These 2 New Inventions Will Change The Way We Respond To Natural Disasters


The need for emergency shelters is apparent. Katrina was a scary example of how unprepared we are for natural disasters, even in America. These two inventions will change how we respond to various disasters.


The first possibly life-saving structure is the Exo. The Exo was designed to be shipped in bulk for immediate disaster relief. Where current shelters are expensive and bulky, the Exo is inexpensive at roughly one-twelfth the cost and compact with a shipping capacity ten times more than current disaster relief home. What this means? More homes, faster, and at a lower cost. During Katrina FEMA was able to provide approximately 143,000 mobile homes which could house approximately 572,000 individuals at maximum capacity. A rough estimate of the cost of these mobile homes brings their total to about $9.3 billion (about $65,000 apiece). For the same price using the Exo approximately 1.8 million units could be shipped, housing about 7.4 million people.
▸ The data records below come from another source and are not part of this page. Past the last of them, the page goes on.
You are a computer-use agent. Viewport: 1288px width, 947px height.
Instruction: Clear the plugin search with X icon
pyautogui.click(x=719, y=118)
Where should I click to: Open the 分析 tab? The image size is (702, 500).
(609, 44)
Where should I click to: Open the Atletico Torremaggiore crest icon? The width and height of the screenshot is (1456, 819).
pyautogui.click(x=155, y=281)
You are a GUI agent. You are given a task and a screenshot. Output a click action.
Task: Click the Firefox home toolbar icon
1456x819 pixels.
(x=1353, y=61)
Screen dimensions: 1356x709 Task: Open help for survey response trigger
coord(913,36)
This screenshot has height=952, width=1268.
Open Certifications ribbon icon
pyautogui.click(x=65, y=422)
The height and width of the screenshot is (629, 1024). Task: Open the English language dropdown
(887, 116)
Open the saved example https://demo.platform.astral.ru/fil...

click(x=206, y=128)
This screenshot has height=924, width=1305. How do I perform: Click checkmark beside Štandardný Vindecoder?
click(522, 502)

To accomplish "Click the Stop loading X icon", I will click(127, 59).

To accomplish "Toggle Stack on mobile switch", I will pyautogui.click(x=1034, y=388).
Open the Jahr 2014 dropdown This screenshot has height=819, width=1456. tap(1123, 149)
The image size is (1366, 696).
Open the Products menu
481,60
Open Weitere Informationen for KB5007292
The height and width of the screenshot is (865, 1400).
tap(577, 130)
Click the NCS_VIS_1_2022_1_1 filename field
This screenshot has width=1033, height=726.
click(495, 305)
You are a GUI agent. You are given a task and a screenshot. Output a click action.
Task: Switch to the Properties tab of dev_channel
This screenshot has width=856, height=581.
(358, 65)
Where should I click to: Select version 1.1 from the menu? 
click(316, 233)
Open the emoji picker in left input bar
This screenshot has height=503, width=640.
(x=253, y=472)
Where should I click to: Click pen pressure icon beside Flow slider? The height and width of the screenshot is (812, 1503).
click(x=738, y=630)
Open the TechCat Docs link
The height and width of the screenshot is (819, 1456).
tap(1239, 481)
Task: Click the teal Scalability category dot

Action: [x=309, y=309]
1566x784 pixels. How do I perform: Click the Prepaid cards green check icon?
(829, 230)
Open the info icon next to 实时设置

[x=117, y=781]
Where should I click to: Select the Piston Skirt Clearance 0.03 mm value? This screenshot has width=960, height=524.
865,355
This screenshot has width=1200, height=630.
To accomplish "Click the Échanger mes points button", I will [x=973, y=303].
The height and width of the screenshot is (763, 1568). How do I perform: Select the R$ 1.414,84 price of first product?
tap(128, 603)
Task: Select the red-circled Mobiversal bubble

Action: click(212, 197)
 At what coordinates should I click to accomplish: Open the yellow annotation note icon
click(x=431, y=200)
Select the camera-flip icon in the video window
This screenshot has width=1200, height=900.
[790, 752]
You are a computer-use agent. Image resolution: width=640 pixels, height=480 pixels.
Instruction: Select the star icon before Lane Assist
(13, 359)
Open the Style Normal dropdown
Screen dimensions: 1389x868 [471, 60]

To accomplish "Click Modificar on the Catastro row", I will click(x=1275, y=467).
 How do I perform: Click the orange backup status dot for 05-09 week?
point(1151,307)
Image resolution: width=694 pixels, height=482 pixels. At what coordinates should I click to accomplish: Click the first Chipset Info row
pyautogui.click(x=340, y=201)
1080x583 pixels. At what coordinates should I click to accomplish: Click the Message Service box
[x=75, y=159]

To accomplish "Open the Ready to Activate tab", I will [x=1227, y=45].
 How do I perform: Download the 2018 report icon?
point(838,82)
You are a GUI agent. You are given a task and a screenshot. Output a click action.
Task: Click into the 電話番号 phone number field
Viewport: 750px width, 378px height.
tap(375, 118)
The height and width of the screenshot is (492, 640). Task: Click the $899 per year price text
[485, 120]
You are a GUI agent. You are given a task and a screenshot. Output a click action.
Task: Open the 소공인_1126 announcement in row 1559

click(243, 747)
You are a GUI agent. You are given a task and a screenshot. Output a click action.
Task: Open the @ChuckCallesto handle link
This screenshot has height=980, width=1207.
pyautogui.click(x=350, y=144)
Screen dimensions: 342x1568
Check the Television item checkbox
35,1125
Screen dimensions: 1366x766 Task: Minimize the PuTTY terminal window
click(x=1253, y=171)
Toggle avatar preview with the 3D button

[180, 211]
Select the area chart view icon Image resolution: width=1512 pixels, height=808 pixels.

This is quite a difference from what has been historically the case.

And then comes “Concrete Canvas Shelters,” which are produced by Concrete Canvas. While these concrete tents may not be as economic or shipping friendly as their Exo counterparts, they fulfill a different need. The Concrete Canvas Shelters provide a permanent structure with a larger capacity. Where the Exo would not be ideal as a treatment center for the injured, the size and durability of the Concrete Canvas Shelters make them perfect for treatment. They also have practical durability long after the disaster. Think of the 2010 earthquake in Haiti. How beneficial would it have been to erect these structures for homes and health centers for the initially 1.5 million displaced individuals? So many people who were impacted by the earthquake are still living in tents and shanty towns.

Imagine how much better we could respond to hurricanes, tornados, tsunamis, and other disasters. Instead of tents and shoddy structures these temporary structures can more rapidly and effectively deploy aid than the current methods. We hope to see both of these new inventions flourish and be used to provide life-saving shelter to so many individuals as the years go on.